From the ruins, move on to Dhamek Stupa, which is the clear visual anchor of the whole area and the best single photo stop in Sarnath. It’s usually open from early morning until evening, and the calm light before 10 AM is ideal for pictures. After that, continue to the Sarnath Archaeological Museum; it’s compact, air-conditioned, and genuinely worth the time for families because the Ashokan lion capital and sculpture galleries make the history feel real instead of abstract. The museum is typically closed on Fridays, so timing matters if you ever shift plans. Finish this part of the day at Mulagandha Kuti Vihar, where the painted interiors and garden paths give everyone a softer break after the stone-and-heat combination of the morning. It’s a peaceful stop, and the quieter monastery setting is especially nice if you’re traveling with parents or kids.
Head back to central Varanasi for a late lunch at The Coffee House in the Cantonment area, a dependable old-school stop that’s a nice reset after Sarnath. It’s not fancy, but it’s one of the easiest places in town for a simple sit-down meal, tea, coffee, snacks, and a break from the chaos of the ghats and lanes. Budget roughly ₹250–500 per person depending on how much you order, and expect the service to be relaxed rather than fast. If you’re returning around midday, this is also the right time to let the family rest a bit before the evening out.

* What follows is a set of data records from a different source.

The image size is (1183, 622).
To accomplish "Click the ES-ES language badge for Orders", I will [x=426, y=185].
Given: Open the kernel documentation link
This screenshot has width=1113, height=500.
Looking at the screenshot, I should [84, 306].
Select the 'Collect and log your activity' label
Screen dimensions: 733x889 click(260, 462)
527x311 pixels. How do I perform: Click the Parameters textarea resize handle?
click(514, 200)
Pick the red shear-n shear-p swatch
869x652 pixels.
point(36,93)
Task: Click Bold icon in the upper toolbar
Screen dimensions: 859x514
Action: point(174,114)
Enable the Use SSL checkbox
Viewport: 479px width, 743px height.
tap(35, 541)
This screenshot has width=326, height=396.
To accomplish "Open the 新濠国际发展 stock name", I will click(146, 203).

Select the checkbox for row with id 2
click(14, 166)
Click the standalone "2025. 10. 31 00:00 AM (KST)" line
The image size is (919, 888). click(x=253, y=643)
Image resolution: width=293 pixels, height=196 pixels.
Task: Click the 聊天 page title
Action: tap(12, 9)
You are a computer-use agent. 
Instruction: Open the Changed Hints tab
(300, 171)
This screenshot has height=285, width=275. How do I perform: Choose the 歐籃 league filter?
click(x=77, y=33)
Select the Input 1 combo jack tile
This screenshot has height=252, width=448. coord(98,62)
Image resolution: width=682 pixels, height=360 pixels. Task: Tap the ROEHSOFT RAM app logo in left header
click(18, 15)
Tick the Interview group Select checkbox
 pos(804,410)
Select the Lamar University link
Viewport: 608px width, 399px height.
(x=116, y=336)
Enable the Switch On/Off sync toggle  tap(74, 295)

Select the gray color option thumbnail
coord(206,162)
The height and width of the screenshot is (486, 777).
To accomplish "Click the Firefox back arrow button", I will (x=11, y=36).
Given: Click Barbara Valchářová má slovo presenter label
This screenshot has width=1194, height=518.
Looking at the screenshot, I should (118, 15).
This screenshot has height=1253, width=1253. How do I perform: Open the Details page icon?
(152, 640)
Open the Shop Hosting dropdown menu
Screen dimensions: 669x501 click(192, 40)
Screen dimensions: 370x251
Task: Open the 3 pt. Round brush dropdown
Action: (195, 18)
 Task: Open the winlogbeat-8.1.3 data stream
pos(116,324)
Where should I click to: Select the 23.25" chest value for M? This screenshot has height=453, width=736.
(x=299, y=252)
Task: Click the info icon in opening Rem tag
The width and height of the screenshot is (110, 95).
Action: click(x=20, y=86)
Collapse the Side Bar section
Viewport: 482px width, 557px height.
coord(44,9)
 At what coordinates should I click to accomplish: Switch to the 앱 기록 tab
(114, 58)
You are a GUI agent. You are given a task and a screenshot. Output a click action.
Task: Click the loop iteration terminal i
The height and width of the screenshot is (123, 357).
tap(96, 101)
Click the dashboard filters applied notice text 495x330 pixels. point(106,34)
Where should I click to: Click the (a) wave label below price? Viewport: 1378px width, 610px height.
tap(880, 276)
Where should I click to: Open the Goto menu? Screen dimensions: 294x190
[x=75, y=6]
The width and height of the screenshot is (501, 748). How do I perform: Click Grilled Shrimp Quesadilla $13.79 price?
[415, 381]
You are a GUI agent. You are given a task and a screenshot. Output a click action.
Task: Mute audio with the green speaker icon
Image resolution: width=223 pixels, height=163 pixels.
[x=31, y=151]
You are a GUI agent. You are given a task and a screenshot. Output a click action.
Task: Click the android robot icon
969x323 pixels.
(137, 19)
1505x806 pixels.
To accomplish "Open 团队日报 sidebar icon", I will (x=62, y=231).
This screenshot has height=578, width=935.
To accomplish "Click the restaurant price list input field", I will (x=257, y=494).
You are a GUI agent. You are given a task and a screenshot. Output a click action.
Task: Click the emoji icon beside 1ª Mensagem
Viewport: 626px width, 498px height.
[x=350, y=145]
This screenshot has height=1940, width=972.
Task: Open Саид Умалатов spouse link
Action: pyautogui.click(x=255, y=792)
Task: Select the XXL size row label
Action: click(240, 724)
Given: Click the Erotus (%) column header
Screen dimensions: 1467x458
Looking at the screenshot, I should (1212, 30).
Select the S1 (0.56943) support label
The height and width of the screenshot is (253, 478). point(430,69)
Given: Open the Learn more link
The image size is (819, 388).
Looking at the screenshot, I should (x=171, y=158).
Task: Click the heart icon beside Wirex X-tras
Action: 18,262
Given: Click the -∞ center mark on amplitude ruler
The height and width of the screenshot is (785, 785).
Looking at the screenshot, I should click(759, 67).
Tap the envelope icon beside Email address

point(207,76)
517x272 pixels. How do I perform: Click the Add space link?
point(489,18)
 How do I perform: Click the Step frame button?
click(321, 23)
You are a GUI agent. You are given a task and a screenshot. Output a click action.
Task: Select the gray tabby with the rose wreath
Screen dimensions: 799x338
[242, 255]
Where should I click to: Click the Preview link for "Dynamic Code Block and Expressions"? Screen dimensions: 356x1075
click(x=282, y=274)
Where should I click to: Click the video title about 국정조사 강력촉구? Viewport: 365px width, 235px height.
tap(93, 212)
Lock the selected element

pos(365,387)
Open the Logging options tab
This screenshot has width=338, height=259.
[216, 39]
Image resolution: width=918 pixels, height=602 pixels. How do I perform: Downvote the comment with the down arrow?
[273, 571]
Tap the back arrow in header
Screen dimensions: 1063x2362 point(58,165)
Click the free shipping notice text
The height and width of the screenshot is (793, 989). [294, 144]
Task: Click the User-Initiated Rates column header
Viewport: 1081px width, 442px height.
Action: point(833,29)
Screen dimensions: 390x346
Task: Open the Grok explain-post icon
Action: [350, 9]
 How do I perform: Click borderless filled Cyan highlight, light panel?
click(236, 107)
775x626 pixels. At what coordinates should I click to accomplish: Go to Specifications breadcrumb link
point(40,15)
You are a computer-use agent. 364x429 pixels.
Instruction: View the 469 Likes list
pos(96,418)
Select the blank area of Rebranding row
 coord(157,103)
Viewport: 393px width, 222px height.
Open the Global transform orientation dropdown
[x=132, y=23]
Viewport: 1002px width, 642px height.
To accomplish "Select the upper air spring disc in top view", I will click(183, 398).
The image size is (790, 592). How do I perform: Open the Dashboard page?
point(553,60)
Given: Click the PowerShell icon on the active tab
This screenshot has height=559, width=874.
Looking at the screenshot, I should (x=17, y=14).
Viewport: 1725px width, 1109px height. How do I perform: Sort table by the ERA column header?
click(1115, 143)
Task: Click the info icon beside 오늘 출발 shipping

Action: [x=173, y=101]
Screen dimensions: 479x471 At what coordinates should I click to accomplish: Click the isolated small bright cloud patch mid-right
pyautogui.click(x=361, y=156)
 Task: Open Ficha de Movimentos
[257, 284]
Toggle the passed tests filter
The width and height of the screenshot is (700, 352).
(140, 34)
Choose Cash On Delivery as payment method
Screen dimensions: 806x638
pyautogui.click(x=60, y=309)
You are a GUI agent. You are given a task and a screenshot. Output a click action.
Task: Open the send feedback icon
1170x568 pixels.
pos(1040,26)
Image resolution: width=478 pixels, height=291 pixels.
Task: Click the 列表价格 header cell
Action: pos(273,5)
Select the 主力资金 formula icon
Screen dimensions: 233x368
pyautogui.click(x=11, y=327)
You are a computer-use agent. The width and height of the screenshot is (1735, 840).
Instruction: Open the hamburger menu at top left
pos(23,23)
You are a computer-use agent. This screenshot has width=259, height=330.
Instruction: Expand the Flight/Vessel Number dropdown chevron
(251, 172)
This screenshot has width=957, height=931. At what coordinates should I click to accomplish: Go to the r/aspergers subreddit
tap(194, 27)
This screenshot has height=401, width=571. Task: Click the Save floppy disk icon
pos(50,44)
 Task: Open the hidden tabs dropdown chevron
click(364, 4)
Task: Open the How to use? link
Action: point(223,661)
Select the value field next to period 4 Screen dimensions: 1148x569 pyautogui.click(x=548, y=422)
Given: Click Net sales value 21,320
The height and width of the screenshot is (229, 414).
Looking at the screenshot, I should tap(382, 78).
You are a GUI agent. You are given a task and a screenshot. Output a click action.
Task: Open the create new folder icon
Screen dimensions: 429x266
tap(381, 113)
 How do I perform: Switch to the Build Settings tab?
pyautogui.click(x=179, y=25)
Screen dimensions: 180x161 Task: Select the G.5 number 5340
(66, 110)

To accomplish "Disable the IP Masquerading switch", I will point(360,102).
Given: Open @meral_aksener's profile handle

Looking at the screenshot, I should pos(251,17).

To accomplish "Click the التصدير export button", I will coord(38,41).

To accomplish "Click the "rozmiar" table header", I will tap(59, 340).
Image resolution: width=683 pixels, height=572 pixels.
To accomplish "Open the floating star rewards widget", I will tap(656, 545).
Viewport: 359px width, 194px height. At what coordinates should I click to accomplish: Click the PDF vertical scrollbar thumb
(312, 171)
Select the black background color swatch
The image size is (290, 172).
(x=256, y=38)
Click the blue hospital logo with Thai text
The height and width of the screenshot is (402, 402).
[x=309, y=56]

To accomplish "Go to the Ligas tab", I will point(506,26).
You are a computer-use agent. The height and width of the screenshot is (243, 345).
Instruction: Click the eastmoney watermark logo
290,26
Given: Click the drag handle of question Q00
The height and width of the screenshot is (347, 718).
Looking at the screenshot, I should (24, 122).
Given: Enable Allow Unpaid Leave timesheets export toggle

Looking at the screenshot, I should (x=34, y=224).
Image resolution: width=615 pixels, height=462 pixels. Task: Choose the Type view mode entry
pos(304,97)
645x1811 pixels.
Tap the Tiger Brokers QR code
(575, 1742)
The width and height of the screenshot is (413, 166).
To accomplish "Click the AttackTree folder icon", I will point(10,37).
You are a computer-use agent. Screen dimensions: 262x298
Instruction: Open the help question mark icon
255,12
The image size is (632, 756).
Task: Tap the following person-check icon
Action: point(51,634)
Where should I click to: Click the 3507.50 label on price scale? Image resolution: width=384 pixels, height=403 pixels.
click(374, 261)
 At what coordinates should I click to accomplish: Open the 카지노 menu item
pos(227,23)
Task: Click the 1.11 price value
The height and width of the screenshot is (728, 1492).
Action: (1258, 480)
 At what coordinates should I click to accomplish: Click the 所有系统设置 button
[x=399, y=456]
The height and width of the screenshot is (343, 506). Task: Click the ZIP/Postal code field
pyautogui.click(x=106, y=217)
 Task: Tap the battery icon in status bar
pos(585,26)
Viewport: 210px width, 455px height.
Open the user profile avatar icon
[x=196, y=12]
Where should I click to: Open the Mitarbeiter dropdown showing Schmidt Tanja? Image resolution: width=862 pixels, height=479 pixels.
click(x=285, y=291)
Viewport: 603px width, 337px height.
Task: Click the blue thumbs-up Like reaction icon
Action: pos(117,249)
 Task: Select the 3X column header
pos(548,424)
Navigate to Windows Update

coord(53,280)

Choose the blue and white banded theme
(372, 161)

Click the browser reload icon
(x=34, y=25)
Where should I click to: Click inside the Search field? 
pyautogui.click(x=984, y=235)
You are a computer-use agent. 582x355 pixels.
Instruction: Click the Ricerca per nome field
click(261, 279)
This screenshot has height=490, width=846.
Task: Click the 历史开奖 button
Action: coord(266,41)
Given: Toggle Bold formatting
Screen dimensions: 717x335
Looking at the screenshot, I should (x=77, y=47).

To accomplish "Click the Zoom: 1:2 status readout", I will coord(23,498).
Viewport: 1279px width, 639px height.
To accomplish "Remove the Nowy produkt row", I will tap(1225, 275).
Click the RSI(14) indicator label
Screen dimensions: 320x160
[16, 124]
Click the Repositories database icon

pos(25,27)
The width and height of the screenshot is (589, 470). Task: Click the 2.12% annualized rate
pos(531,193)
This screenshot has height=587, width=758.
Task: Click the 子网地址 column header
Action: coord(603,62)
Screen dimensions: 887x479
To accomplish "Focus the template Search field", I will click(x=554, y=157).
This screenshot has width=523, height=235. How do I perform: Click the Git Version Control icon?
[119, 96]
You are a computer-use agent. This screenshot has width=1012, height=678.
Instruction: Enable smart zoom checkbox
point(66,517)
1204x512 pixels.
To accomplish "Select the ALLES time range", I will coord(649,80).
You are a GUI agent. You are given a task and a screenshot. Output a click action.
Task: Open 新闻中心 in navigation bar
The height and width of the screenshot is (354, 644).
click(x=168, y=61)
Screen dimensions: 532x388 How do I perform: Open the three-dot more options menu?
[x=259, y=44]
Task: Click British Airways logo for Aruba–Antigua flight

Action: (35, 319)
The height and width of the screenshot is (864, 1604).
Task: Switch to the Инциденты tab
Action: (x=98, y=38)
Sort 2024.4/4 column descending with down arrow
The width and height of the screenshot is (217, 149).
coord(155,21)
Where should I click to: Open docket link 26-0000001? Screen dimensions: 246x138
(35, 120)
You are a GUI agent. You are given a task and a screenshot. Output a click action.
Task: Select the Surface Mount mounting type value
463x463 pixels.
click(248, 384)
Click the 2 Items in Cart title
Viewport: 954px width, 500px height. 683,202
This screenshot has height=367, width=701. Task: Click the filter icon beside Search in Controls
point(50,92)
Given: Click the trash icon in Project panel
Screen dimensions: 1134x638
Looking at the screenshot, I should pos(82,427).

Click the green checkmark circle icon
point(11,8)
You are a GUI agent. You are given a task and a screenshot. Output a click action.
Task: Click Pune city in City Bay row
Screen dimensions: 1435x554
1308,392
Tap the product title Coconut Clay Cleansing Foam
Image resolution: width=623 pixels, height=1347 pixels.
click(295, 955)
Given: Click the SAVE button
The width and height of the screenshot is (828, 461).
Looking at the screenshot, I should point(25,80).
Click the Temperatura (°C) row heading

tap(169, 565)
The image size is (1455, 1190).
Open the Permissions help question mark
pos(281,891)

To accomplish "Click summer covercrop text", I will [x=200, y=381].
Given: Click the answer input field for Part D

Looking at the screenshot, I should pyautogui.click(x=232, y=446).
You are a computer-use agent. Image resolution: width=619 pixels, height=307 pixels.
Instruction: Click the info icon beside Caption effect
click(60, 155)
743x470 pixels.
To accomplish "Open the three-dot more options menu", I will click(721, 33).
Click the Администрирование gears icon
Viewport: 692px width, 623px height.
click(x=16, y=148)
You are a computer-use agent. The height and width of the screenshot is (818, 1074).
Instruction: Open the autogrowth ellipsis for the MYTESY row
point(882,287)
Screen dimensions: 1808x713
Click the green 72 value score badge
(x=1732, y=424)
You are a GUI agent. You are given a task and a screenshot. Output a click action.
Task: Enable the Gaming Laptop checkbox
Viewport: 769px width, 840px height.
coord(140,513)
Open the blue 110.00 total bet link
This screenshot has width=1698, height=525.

Finish the day at Assi Ghat, where the atmosphere is looser and more spacious than the densest old-city ghats. Go there in the late afternoon so you can catch the riverfront turning gold, then stay into sunset for a slow walk, chai, and people-watching. This is one of the best places in Varanasi to unwind without feeling trapped in the tightest traffic or the most crowded lanes, and it works especially well for a family because everyone can move at their own pace. If energy is still good, linger along the ghat steps and nearby river road for another 30–45 minutes before heading back to your hotel; it’s a gentle way to end a full day without overloading the schedule.
After breakfast, do a calm checkout and keep your bags ready so you’re not rushed later; if you’re staying around Sarnath, give yourself a bit of extra time because the ride to Varanasi Airport (Lal Bahadur Shastri International Airport) is usually 45–75 minutes depending on traffic and the exact hotel pickup point. For a flight, aim to leave by late morning for an afternoon departure so you’re not fighting old-city congestion near Godowlia, Dashashwamedh Road, or the narrow lanes around Kashi Vishwanath; if you’re taking the train instead, leave even earlier because the station transfer is slower and porter/vehicle access can be tighter around the old quarters.
This is a good day to keep things simple: one last tea or quick bite, final hotel check, then straight to the airport or station. If you have some buffer before leaving Sarnath, a very short stop at a nearby café or bakery for a packed snack is worth it, because airport food can be overpriced and unpredictable. For families, I’d avoid squeezing in any major sightseeing now — the priority is a smooth transfer, not one more rushed stop.
Once you’re on the way, keep essentials in one carry-on: ID, tickets, phones, chargers, medicines, and one small change of clothes if you’re traveling with kids or elders. If your flight is later in the day, try to arrive at the airport with at least 2 hours to spare for domestic travel; if you’re on the train, reach the station with extra cushion for traffic and platform changes. On arrival in Mumbai, keep the last leg easy — pre-book an Uber, Ola, or a trusted cab if you’re landing late, especially if you’re headed to Andheri, Bandra, Dadar, or the suburbs.